__Work item__
Please give back each entry below unaltered, leaving the pictures out.

══ Input data

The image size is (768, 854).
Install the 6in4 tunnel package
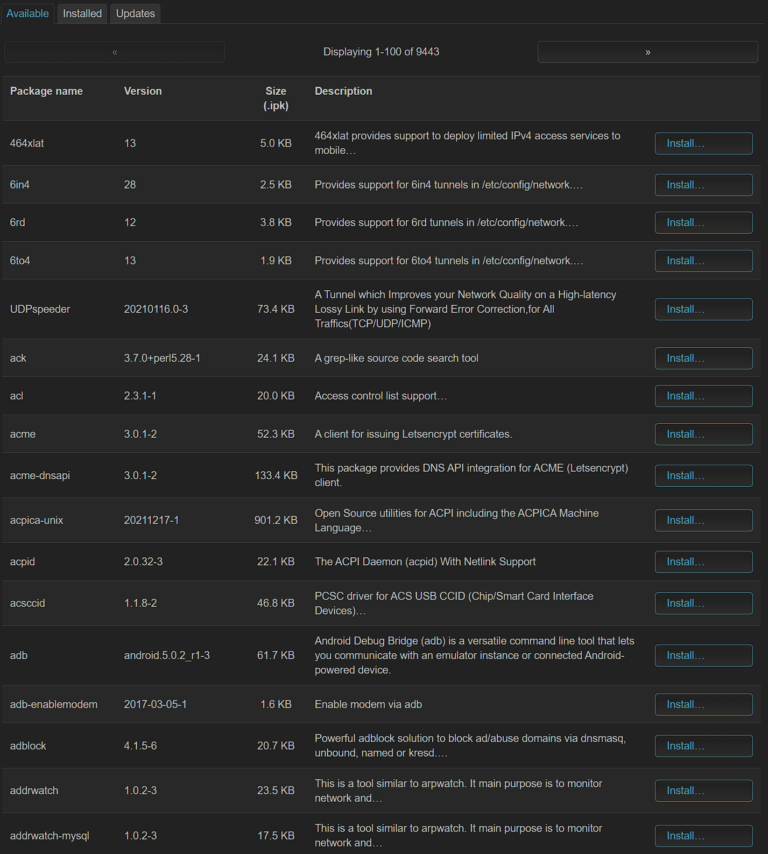(x=703, y=184)
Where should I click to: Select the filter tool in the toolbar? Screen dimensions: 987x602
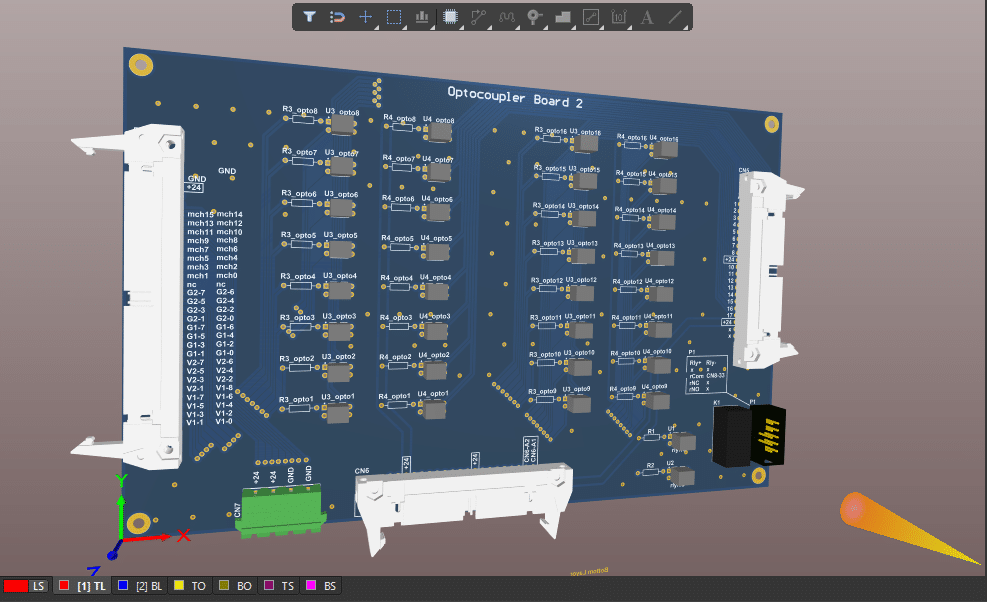[310, 17]
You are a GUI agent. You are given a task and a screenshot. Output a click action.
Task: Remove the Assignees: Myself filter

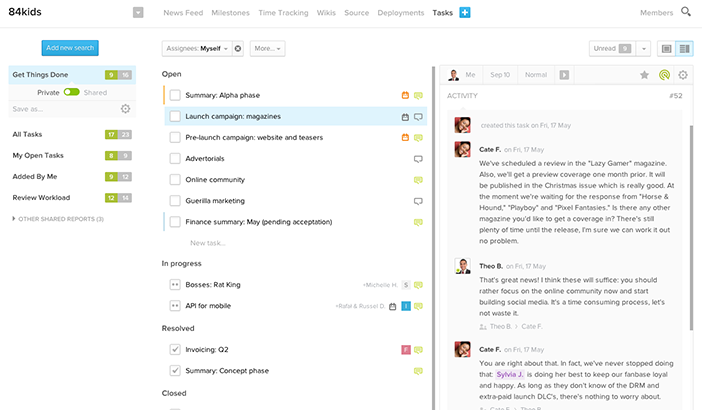(x=236, y=48)
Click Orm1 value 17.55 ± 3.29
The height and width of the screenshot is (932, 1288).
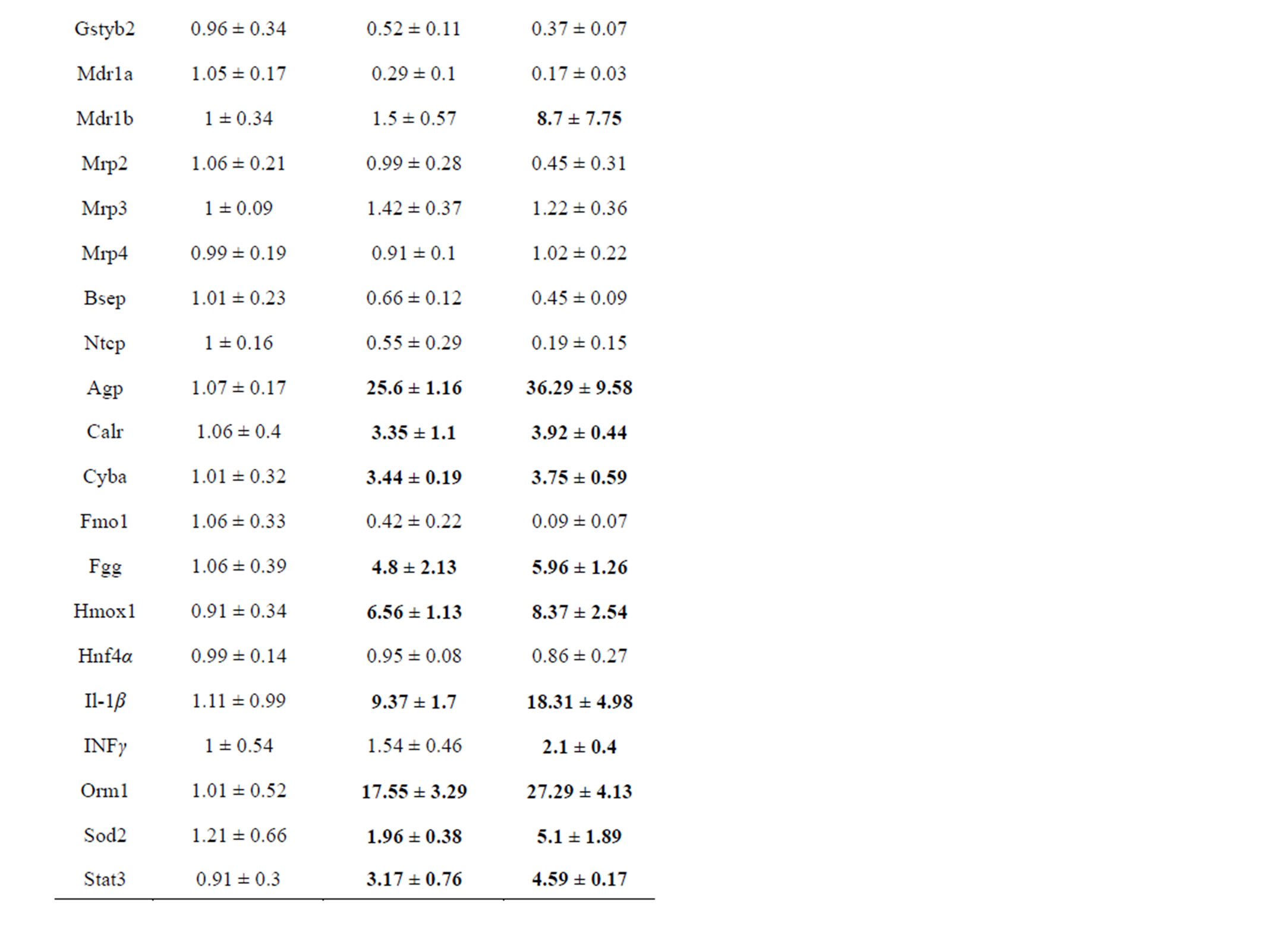[x=414, y=791]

════

__Result of the task__
The image size is (768, 854).
Install the 6in4 tunnel package
(x=703, y=184)
Where should I click to: Select the filter tool in the toolbar? Screen dimensions: 987x602
[310, 17]
You are a GUI agent. You are given a task and a screenshot. Output a click action.
Task: Remove the Assignees: Myself filter

(x=236, y=48)
Click Orm1 value 17.55 ± 3.29
The height and width of the screenshot is (932, 1288).
[x=414, y=791]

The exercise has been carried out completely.